All the old Soviet films compete remarkably with the freshest American crop. But new Russian cinema loses to both. ‘ (Menashe). I think that Russian cinema is in revival due to independent production companies. Independent films are expanding steadfastly onto television, and both single and multi-screen theaters throughout the world. I think if this film had been produced in 2002 it would be considered an independent film not because of its budget (I believe it was made for 300k) but due to its human aspect quality and lack of special effects.

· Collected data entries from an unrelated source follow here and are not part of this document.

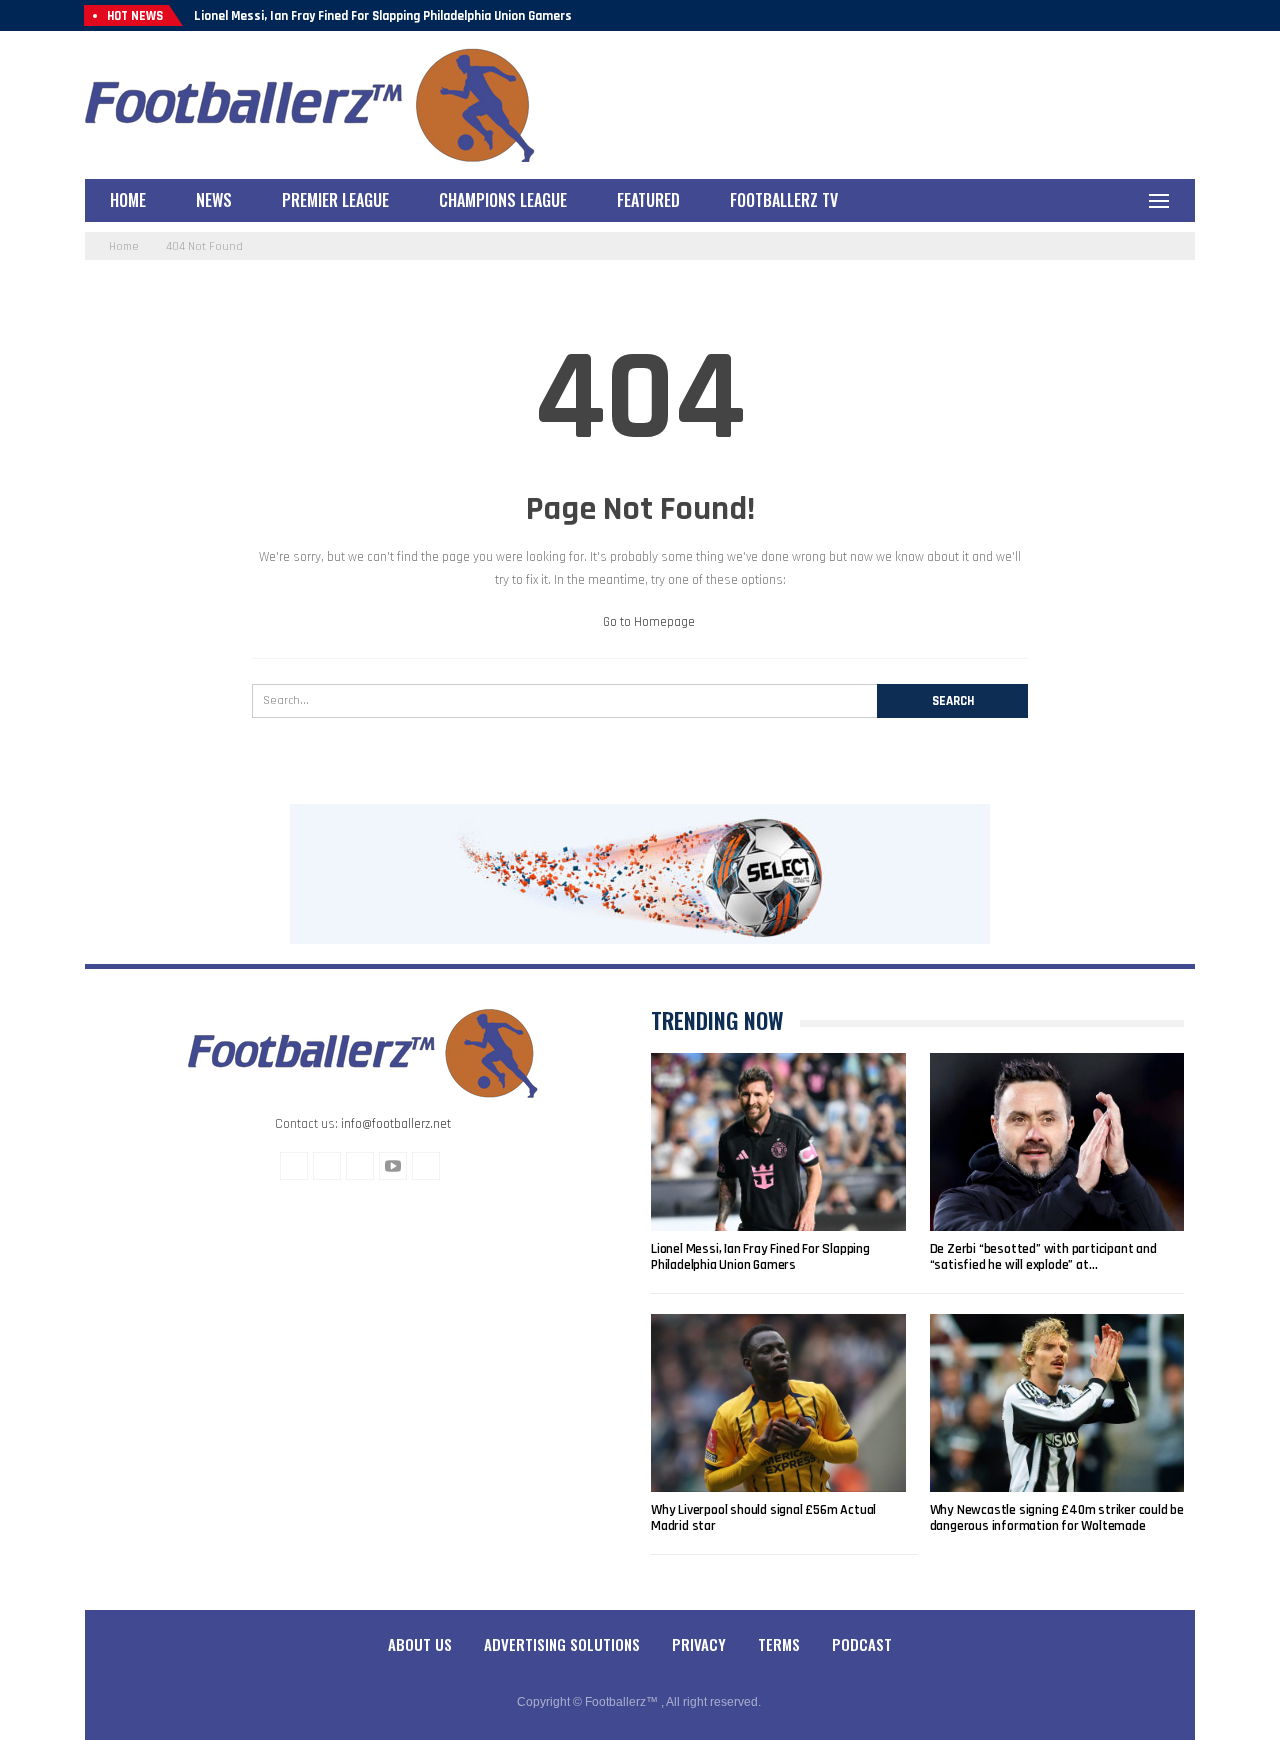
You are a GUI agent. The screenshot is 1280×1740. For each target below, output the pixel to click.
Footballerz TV (784, 200)
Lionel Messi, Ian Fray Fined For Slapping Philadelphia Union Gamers (383, 16)
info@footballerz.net (396, 1124)
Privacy (699, 1644)
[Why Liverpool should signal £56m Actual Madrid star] (778, 1403)
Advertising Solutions (562, 1644)
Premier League (335, 200)
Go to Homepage (647, 622)
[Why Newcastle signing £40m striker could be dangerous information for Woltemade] (1057, 1403)
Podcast (862, 1644)
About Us (420, 1644)
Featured (648, 200)
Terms (779, 1644)
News (214, 200)
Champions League (503, 200)
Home (128, 200)
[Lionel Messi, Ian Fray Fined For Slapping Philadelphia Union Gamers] (778, 1142)
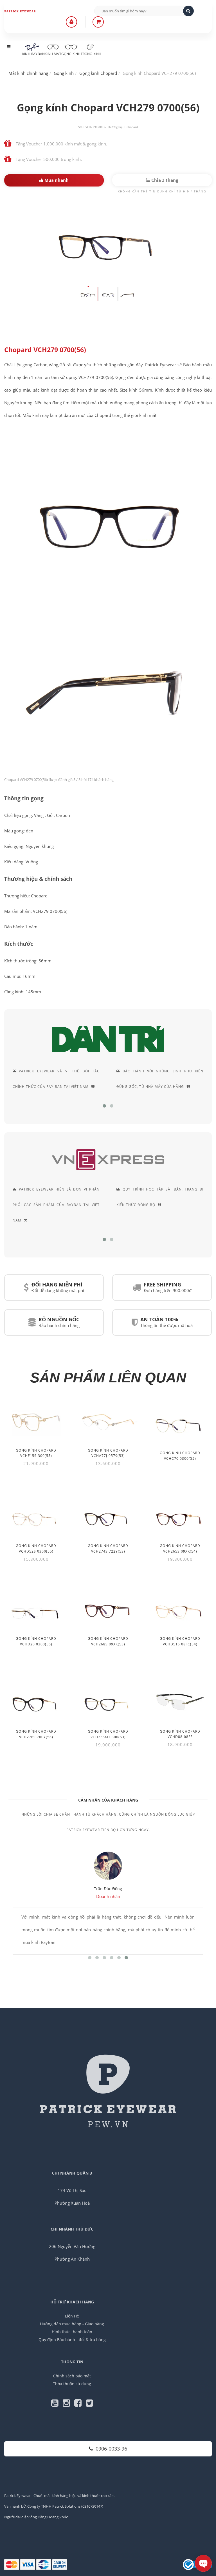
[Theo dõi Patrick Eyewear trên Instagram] (68, 2404)
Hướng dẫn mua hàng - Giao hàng (72, 2323)
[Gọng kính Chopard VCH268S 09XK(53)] (108, 1609)
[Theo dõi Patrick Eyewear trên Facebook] (80, 2404)
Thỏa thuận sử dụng (72, 2383)
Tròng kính (91, 53)
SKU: (81, 127)
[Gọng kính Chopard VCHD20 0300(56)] (36, 1609)
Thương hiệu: (116, 127)
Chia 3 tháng (164, 180)
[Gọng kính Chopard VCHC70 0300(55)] (180, 1423)
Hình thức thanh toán (72, 2331)
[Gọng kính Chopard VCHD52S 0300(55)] (36, 1516)
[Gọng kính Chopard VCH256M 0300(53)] (108, 1702)
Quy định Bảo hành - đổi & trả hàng (72, 2339)
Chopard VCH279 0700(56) (45, 349)
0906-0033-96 (111, 2448)
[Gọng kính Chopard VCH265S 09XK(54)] (180, 1516)
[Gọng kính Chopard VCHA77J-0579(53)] (108, 1422)
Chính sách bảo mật (72, 2376)
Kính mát (53, 53)
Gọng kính (71, 53)
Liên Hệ (72, 2316)
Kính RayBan (33, 53)
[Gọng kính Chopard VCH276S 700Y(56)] (36, 1702)
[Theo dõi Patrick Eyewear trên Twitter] (89, 2404)
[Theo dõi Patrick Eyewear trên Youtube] (57, 2404)
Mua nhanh (56, 180)
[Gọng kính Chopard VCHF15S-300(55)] (36, 1422)
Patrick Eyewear (17, 2495)
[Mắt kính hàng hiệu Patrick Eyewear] (25, 11)
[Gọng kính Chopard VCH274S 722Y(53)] (108, 1516)
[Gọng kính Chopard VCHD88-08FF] (180, 1702)
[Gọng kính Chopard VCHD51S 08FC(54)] (180, 1609)
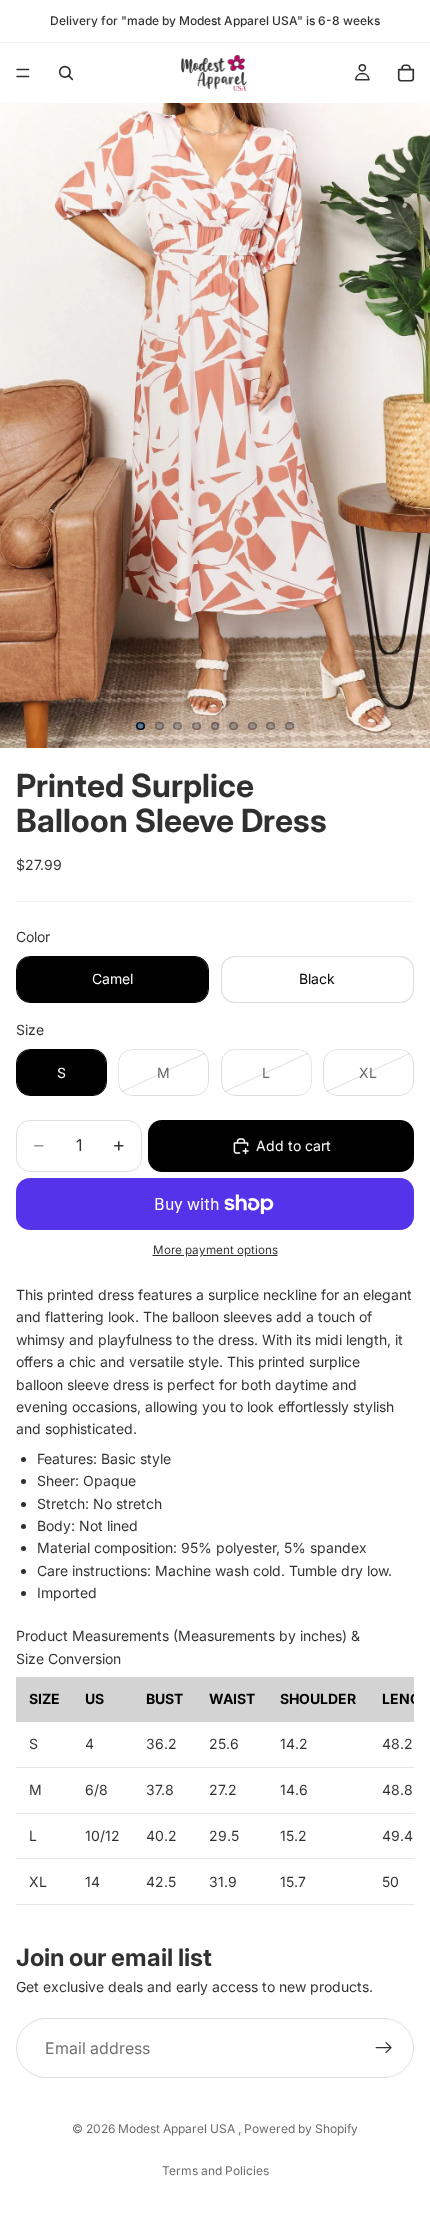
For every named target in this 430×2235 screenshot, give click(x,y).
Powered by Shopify (301, 2128)
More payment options (215, 1250)
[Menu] (23, 73)
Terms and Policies (215, 2170)
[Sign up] (384, 2048)
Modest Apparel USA (178, 2128)
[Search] (66, 73)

I thought the film was successful in conflict and realism, too, but I thought the editing could have been better. Several scenes did not fit, for example, one scene when Gosha and his friend fought a group of teenage boys antagonizing Alexandra’s boyfriend. By that point in the film, the audience already knows Gosha’s fatherly trait. I thought Gosha became a strong character in the film, but a too late. Menshov should have introduced Gosha early in the film, but nonchalantly and briefly; let the audience anticipate his reappearance. Another thought I had was that the narrative was not strong.
The characters conflicts continue to play out in a collage with no real resolution at the end. The audience does not walk away with the feeling that the girls have found success or wisdom in companionship other than the failed relationship of Lyudmilla and her continued quest for a prosperous man and Katerina’s remark that she has been searching for a man like Gosha for a long time.